Я долго не мог привыкнуть к северным реалиям. Имею ввиду отношения людей другу к другу. Такое ощущение, что в другую страну попал: ни злобы, ни серьезных конфликтов, всегда бескорыстно помогут, и совсем я уж офонарел, когда оказался на Ямбурге – там, уходя на работу, редко кто закрывал дверь на замок. Мне старожилы объясняли это так: идет человек, замерз, ну, пусть зайдет, погреется, чайку выпьет. (Потом, правда, традиция отмерла: всякий люд поперся на Север, за длинным рублем).
Возможно, и женщины проникались эти северным духом, но только по своему. Они в открытой тундре не работали, но прекрасно знали, в каких условиях приходится пахать нам, и когда я однажды вырвался в Уренгой с Ямбурга чтобы хоть недельку побыть в цивилизованных условиях, мне одна знакомая в гостинице (жила пока одна, муж с дочерью оставались на “Большой земле”) сказала просто и без обиняков: “Знаю, хочешь. Пошли ко мне…”

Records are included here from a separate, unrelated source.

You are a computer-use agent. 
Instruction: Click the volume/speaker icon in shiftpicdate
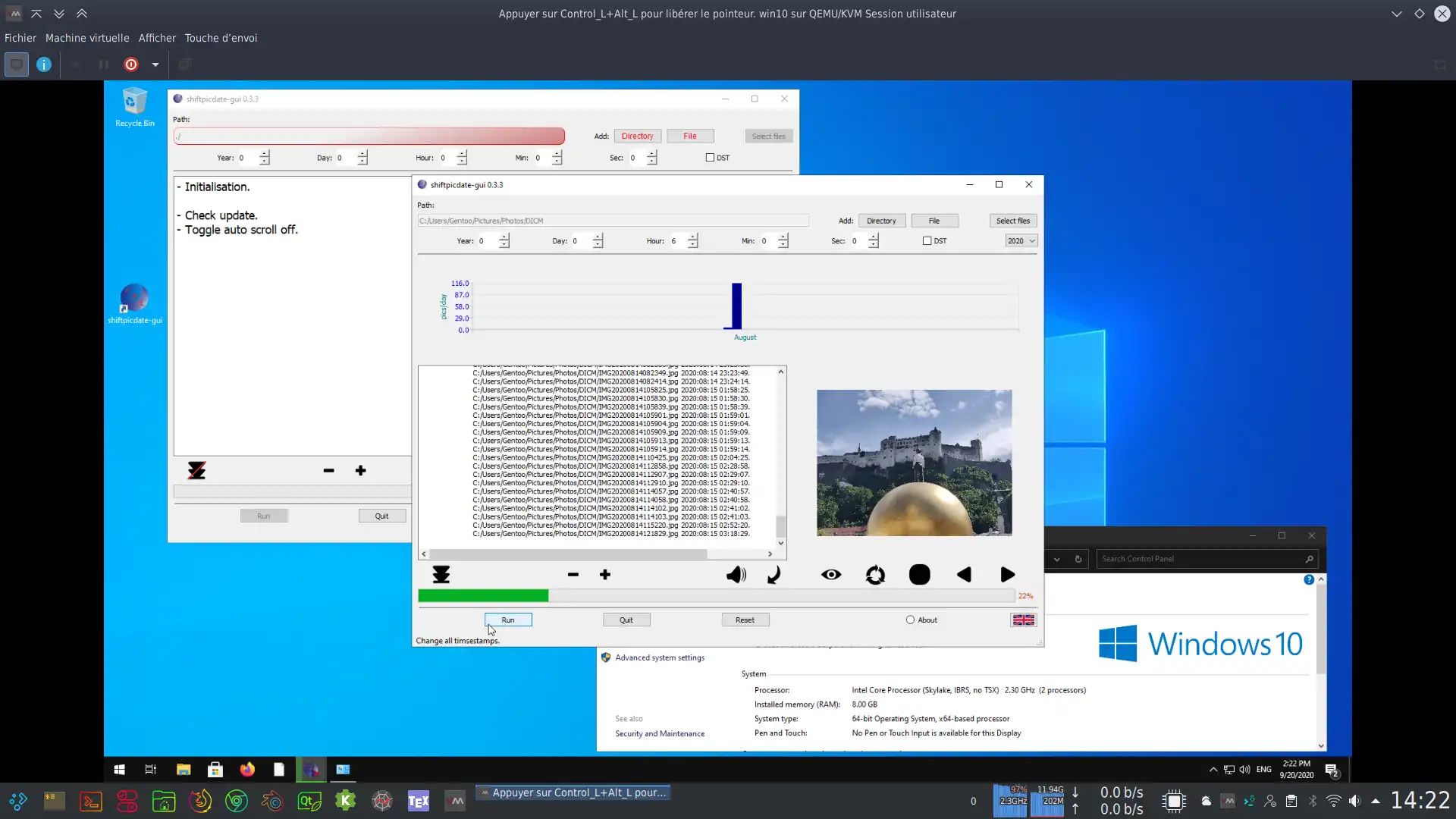pos(736,574)
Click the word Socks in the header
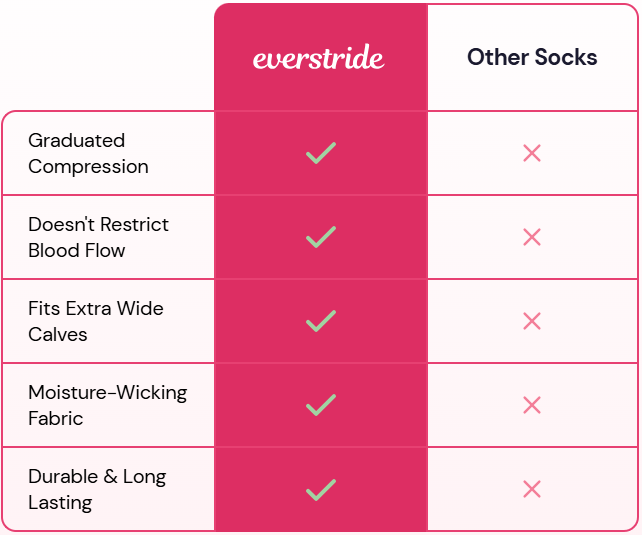642x535 pixels. coord(565,57)
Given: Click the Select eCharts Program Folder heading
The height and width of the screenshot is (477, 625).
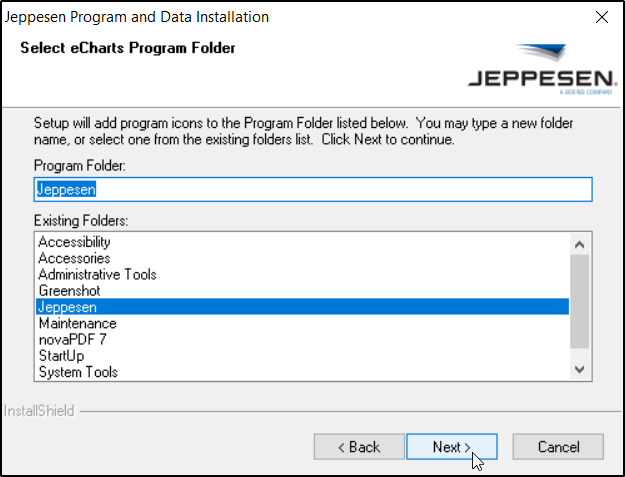Looking at the screenshot, I should click(x=128, y=48).
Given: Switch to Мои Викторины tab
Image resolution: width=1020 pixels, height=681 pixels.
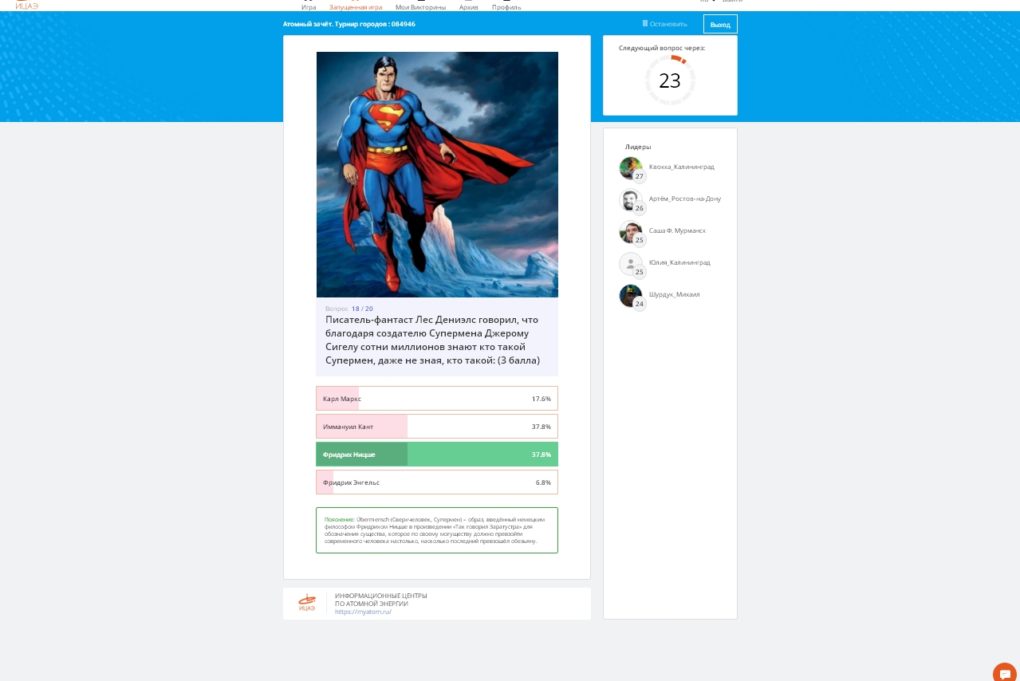Looking at the screenshot, I should tap(420, 6).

Это, в общем-то, нормально. И у кого поднимется рука осуждать ее или меня.
За Полярным кругом ситуация другая. Ну, ни для кого не секрет, что все мы там оказались ради денеги платило государство неплохо. Для сравнения: если в СССР среднаяя зарплата по стране была 150 рублей, то я, выработав все восемь “полярок”, получал около тысячи. Заметная разница. Так же гораздо больше, чем на “Земле” (жаргонное словосочетание: “Большая земля” – все, что ближе к югу) получали и женщины. Мне кажется, что многие ехали в эти суровые края с надеждой выйти замуж - вон сколько богатых холостяков вокруг, и кто в такую женщину бросит камень, если замужество, деторождение заложены в нее самой природой.
Разумеется, я не знаток женской психологии, но даже мне, невежде, понятно, что женщина всегда хочет быть женщиной: ей нужно наше мужское внимание. А этого добра в глухих заполярных поселках, заполненных сплошь мужичьем, навалом.
В нашем относительно крупном поселении на “КС-2” (мы тянули трубопроводы в тундре) женщин можно было пересчитать по пальцам: бухгалтерия, диспетчеры, продавцы, повара. Все. А мужиков – не счесть. И прекрасно они знали, что мы не сводим с них глаз: и походку оценим, и одежду (хотя какая там одежда зимой – полушубки, валенки, плотные свитера, тут не до моды), и обязательно шуточку пересоленную отпустим. Все терпимо, потому – единственные, нет на сотню километров вокруг других. И быть не может.
Диспетчер нашего управления, муж которой улетел в Надым, попросила меня помочь ей доставить домой мешок картошки. Свежую картошку вертолетами нам забрасывали редко, сушеная давно уже стояла поперек горла, поэтому когда картоха оказывалась в поселке, брали ее не килограммами, а мешками. Так и говорили: мне три, и продавцу все было понятно.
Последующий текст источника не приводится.